SAC: toll manufacturing should not result in loss
The Supreme Administrative Court recently dealt with yet another transfer-pricing case. The dispute involved the entitlement of a toll manufacturer to report losses due to unfavourable developments in the target market.
The controlled entity manufactured cables using raw materials provided by the parent company and, according to the transfer-pricing documentation, operated as its detached manufacturing plant. The transfer price was set as the price per minute of manufacturing service and the transfer price was updated every six months. In 2008, the manufacturer incurred a loss due to a significant drop in the production volume.

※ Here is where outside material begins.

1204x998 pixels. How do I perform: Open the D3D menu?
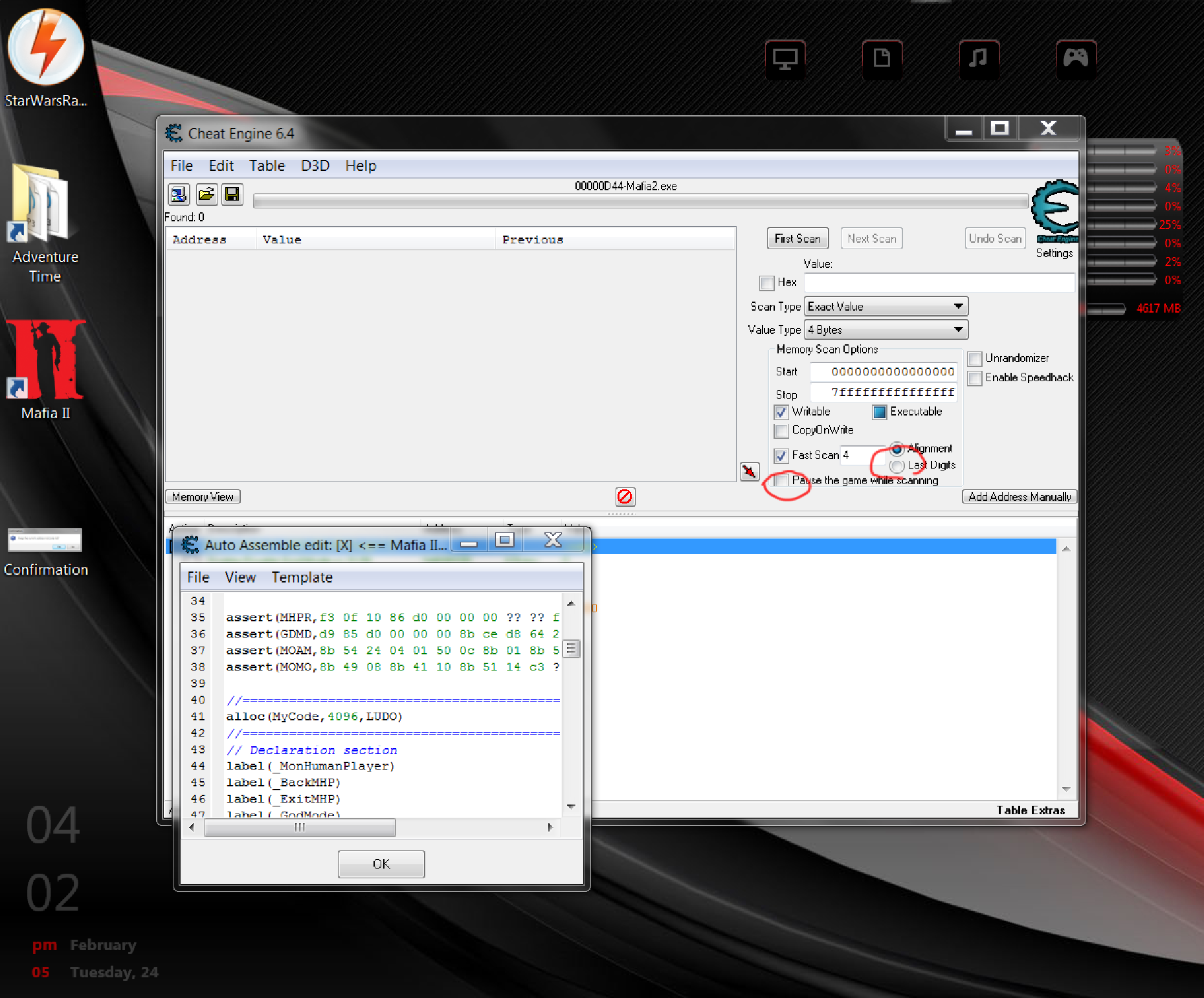tap(315, 166)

The tax administrator levied additional tax onto the entity as a percentage of actually incurred costs, using the tax administration’s own Amadeus-based comparative analysis. The administrator did not acknowledge the drop in output as an argument, claiming that the manufacturer did not control the utilisation of its production capacity. Moreover, the documentation explicitly stated that the “detached manufacturing plants do not bear any other risks but those linked to their production function”.
The Supreme Administrative Court confirmed the legitimacy of the profit adjustment by the tax administrator (5 Afs 194/2015). According to underlying documentation submitted by the manufacturer during the tax inspection, the cost plus method should have been applied, taking into account all production costs. According to the court, it was appropriate to remunerate the total production activity.

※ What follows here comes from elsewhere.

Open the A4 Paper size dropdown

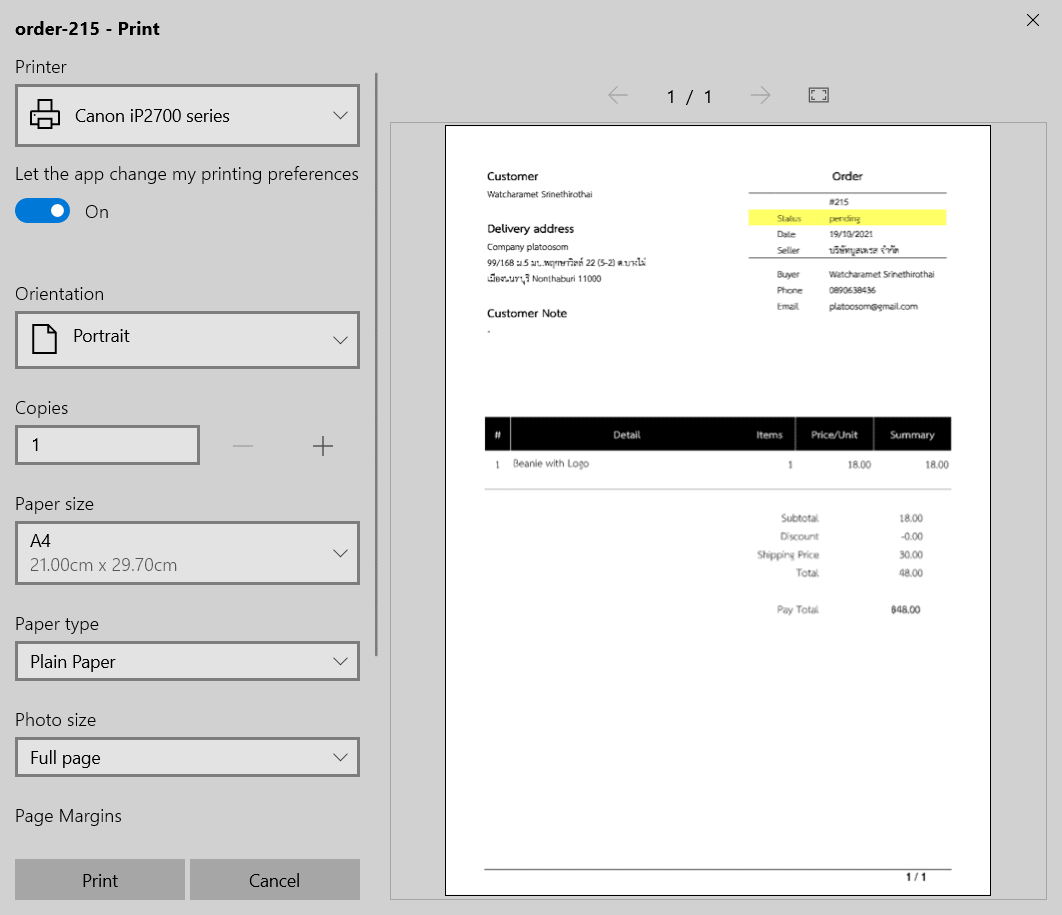(x=187, y=552)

What is positive about the tax administrator’s approach is that it compares the Czech manufacturer’s profitability against the lowest values of profitability for entities selected within a comparative analysis. Negative is that the tax administrators did not deal in much detail with the activities that were in fact carried out by the companies being benchmarked and relied solely on the provided code of classification of economic activities.

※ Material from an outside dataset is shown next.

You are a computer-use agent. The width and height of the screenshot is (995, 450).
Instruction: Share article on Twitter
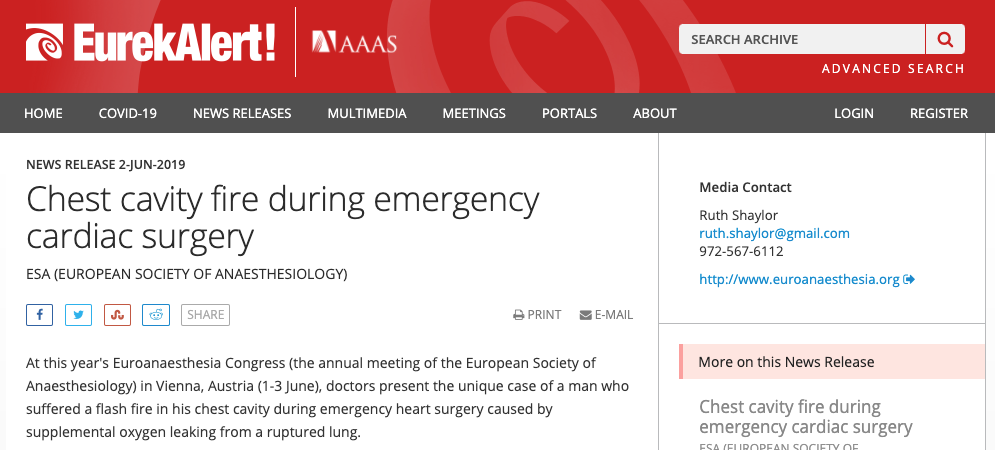click(x=79, y=315)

The decision is a confirmation of the tax administrator’s consistent long-term approach towards companies whose functions are significantly restricted, particularly when such a fact also emerges from the presented transfer-pricing documentation.
We expect that the decision will back tax administrators and that loss-making companies operating as contract manufacturers or toll manufacturers will continue being easy prey for the tax administrator in the future. Timely and diligent preparation for a transfer pricing inspection as well as consistent argumentation to support any losses is therefore highly recommendable.